What is data exploration?
Data exploration involves looking at different data sets to identify and catalog their key characteristics. It's the critical first step in full-fledged data analysis, before the data is run through a model—as such, it's sometimes called exploratory data analysis (EDA).
The final exploration of a data set is always done by a data analyst or data scientist, but analytics tools help make the process more efficient and dynamic.
Why is exploration important to data analysis?
Data exploration allows data analysts to develop a general but valuable understanding of individual data sets before delving into the true nitty-gritty of analysis and interpretation. Factors examined include size, accuracy, the presence of patterns, and correlation to other relevant data trends or data sets.
Insights made during data exploration help determine the value of recently ingested data sets and identify relationships that may be connected to data analytics trends.

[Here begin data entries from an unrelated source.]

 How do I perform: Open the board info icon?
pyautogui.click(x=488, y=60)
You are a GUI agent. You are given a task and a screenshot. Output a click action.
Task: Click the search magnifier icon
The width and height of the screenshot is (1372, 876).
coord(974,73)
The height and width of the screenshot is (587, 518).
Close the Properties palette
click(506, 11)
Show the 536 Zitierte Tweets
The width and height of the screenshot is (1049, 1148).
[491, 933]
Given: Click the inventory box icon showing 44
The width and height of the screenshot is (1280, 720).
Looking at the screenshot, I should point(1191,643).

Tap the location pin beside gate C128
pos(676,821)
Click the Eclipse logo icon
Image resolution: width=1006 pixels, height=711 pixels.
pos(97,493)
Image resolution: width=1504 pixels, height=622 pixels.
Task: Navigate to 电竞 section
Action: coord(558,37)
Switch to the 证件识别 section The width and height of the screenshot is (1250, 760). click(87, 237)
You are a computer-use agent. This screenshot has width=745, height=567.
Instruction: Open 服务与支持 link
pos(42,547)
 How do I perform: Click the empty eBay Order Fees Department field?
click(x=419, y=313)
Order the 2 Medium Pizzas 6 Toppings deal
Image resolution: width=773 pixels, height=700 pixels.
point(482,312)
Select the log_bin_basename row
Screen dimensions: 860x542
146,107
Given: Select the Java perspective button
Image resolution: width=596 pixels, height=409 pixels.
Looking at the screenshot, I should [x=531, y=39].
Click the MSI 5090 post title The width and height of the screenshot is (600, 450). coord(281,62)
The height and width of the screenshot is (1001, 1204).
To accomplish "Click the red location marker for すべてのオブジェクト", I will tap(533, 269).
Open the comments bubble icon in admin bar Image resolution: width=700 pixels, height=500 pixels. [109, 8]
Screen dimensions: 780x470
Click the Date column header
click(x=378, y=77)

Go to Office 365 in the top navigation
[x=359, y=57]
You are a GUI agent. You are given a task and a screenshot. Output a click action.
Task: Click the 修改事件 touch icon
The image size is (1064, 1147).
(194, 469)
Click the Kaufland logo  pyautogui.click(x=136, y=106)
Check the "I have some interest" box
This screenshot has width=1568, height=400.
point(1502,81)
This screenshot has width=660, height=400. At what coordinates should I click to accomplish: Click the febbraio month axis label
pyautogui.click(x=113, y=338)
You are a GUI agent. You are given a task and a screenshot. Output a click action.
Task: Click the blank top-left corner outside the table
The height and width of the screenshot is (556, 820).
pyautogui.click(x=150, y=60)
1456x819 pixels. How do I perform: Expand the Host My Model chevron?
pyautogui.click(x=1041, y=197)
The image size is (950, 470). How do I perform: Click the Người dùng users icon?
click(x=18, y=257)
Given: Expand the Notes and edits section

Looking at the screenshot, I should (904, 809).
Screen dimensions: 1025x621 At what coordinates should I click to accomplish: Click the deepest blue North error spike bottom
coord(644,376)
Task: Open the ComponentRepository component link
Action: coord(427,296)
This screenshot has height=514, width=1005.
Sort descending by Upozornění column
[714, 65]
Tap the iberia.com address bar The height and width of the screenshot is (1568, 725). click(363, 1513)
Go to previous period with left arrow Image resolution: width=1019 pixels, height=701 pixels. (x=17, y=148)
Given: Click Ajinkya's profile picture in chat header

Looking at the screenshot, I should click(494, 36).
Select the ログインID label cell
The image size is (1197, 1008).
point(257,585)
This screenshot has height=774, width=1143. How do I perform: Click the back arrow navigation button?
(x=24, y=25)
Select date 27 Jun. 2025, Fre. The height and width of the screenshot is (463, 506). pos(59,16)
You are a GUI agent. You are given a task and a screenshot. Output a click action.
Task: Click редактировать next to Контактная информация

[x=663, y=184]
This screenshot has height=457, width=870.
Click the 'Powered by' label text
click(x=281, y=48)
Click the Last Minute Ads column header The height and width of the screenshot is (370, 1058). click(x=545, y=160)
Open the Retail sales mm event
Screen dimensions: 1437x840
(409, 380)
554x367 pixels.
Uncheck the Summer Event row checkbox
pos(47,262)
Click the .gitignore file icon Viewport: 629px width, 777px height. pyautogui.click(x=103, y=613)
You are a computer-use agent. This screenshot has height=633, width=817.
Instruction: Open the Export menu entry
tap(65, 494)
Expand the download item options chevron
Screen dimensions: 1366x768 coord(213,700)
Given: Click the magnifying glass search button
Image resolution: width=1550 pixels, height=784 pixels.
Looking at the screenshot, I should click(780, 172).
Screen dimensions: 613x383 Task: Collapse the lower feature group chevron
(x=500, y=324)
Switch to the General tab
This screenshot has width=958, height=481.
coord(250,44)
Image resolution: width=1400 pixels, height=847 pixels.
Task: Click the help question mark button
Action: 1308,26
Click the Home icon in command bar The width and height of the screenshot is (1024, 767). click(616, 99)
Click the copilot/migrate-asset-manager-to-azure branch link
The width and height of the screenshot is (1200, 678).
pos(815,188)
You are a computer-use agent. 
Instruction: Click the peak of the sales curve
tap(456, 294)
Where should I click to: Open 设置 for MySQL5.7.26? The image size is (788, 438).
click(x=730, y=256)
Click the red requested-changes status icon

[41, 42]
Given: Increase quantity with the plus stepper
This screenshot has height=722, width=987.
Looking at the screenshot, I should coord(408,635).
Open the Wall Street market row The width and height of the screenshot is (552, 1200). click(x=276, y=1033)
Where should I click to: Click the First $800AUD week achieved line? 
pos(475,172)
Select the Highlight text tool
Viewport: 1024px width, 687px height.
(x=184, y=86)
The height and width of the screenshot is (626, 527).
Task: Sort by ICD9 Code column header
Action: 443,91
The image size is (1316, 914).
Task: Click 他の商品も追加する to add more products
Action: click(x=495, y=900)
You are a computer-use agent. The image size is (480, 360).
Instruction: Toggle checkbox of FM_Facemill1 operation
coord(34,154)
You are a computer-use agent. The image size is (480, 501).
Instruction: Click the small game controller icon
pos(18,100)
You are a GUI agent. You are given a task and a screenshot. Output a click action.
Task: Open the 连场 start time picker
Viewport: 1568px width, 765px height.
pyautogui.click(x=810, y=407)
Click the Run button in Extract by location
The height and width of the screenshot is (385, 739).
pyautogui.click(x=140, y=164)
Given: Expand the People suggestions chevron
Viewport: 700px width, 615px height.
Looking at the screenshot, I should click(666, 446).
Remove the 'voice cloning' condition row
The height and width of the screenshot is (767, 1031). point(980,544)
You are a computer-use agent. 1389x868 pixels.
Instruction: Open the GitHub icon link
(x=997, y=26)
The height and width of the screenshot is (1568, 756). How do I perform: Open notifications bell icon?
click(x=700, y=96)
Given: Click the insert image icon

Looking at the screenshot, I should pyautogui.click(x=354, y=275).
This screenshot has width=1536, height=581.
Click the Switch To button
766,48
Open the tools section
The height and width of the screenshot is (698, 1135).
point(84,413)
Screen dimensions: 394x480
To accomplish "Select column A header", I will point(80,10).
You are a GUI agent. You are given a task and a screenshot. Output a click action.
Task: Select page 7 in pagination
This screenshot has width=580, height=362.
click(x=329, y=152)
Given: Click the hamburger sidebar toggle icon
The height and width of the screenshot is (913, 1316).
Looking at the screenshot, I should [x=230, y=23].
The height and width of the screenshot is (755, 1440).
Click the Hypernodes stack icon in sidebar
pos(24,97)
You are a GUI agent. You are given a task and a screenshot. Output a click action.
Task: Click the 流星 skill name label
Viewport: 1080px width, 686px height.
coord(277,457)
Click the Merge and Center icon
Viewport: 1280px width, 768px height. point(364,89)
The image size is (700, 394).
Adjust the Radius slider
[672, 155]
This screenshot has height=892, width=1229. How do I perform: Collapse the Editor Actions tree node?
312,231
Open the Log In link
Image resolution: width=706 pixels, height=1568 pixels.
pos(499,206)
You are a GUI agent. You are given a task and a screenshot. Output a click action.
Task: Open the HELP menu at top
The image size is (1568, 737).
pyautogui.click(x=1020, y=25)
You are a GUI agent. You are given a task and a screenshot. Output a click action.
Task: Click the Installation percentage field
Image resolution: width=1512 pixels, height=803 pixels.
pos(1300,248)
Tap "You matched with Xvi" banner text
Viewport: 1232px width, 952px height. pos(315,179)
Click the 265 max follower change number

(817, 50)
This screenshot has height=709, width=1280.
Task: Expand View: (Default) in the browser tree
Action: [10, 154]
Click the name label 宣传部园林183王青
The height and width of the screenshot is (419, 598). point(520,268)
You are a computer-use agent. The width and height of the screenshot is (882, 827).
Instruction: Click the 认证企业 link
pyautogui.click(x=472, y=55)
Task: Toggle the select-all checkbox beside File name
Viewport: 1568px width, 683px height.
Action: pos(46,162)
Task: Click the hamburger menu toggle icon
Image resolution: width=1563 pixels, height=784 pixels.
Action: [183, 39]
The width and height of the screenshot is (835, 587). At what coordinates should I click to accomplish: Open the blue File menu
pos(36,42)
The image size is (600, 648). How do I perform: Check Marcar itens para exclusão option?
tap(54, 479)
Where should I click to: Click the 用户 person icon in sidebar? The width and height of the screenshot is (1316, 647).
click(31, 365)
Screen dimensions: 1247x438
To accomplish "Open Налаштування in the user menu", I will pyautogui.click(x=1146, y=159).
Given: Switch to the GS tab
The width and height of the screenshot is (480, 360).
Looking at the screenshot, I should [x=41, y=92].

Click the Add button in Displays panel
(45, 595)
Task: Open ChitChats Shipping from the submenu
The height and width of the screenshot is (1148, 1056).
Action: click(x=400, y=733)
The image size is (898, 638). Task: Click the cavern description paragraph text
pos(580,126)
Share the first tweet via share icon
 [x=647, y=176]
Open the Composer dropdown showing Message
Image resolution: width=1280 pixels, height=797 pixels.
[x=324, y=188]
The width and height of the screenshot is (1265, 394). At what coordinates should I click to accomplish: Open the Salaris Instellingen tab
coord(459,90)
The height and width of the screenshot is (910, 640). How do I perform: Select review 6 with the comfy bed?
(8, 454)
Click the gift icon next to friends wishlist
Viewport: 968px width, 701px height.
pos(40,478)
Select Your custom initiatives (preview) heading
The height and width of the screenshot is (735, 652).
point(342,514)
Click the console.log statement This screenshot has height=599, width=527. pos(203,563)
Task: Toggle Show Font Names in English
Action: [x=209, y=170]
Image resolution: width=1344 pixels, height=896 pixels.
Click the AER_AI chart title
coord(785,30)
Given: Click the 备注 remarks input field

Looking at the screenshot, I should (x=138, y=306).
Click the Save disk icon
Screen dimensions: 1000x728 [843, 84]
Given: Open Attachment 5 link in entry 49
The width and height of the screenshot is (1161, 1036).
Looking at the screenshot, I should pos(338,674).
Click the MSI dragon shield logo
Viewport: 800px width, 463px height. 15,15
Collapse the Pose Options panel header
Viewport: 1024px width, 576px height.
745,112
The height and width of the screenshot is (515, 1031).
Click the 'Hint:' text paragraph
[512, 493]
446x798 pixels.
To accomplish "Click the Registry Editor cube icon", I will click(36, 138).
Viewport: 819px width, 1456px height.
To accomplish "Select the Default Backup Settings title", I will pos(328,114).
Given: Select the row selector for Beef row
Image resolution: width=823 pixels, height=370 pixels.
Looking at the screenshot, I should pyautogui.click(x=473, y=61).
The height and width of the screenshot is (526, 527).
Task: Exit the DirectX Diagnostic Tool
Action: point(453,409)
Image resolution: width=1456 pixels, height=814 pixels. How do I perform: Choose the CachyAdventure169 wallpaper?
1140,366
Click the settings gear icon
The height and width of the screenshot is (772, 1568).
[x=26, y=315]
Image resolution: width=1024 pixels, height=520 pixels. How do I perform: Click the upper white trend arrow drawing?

For example, if an analyst detects a pattern in a data set that seemingly indicates the growing profitability of a product, the analyst knows that the set merits the in-depth examination that's possible with advanced analytics. By contrast, a data set full of missing values, duplicates, or redundancies isn't ready for the analytics process.
Key purposes of data exploration include the following:
Examining categorical variable characteristics
Imagine a data set containing details of various laptop computers. Each of these features gets its own categorical column—brand name, size, color, processor manufacturer, hard drive space, screen type, and so on. The categories with the lowest number of unique values are processor manufacturer and color.
Just like that, the exploration techniques of unique value count and frequency count have identified that laptops often come in shades of gray or black and are commonly powered by either Intel or AMD processors. On the other hand, there are dozens of different brand names, giving this category the most unique values. Taken together, this suggests branding is the biggest distinguishing factor between laptops—albeit not definitively, as that will require deeper analysis.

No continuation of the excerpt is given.